STUDY MATERIAL
▼

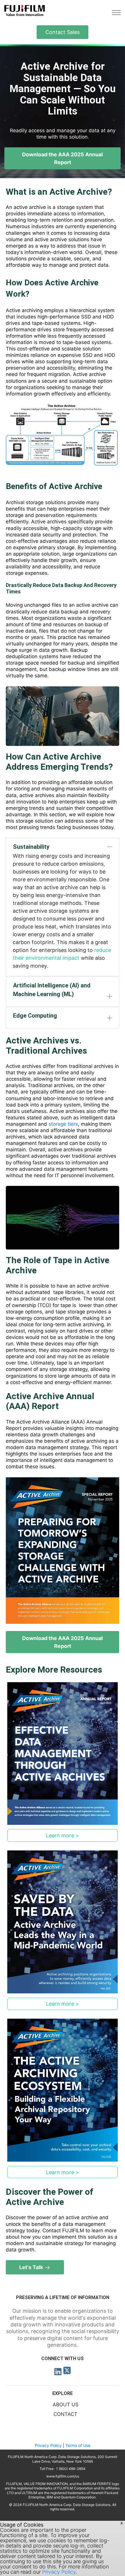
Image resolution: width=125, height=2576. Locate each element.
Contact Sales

▲
▼

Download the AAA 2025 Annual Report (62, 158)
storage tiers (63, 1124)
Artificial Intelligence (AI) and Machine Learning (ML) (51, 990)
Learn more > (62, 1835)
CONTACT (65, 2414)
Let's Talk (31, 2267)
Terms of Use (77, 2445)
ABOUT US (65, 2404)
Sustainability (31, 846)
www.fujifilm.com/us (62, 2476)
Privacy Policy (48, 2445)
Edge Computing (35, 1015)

▲
▼

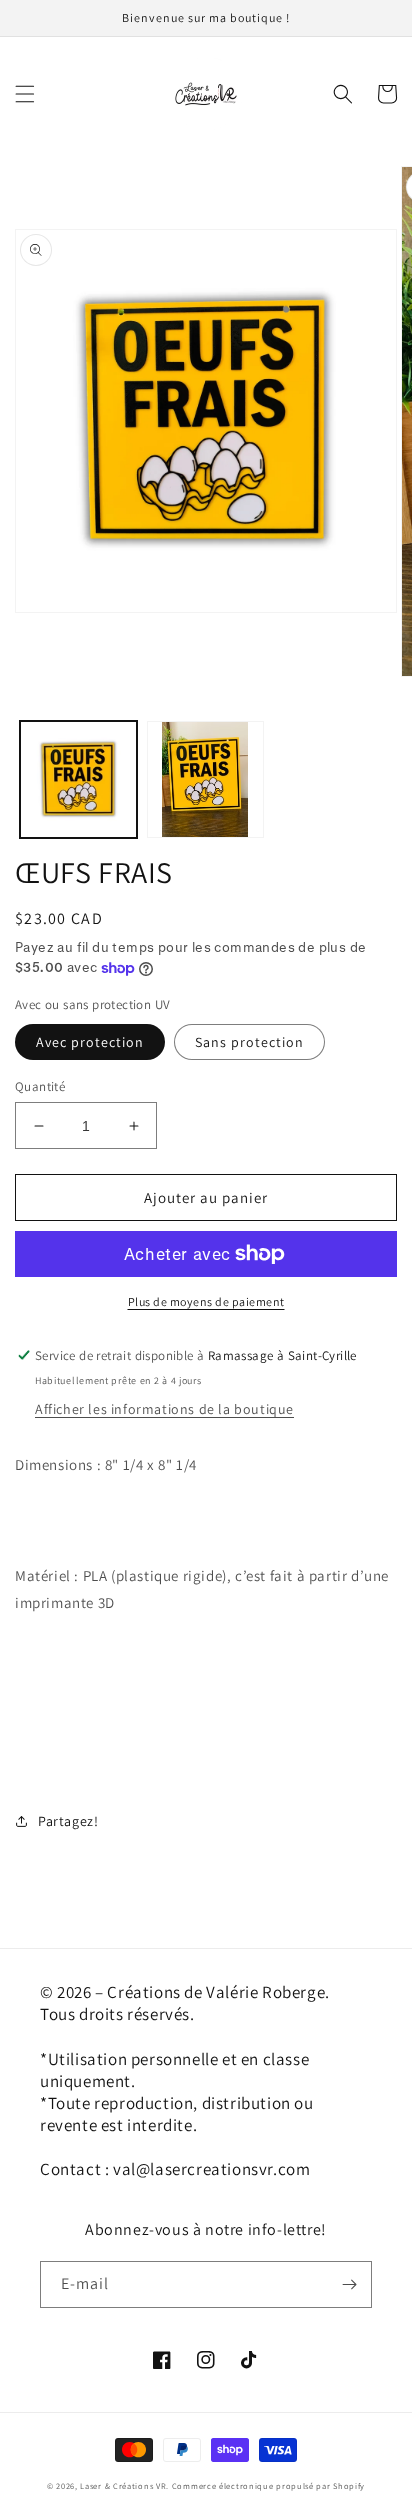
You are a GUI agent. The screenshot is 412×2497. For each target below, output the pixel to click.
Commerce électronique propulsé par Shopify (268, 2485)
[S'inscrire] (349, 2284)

▲

WORK TO COMPLETE
In the listing above, find the line with "Image resolution: width=125, height=2576." and the line with "Contact Sales"; set down exactly those two lines and every line between them, nothing more.

COMPLETED EXERCISE
Image resolution: width=125, height=2576. Locate each element.
Contact Sales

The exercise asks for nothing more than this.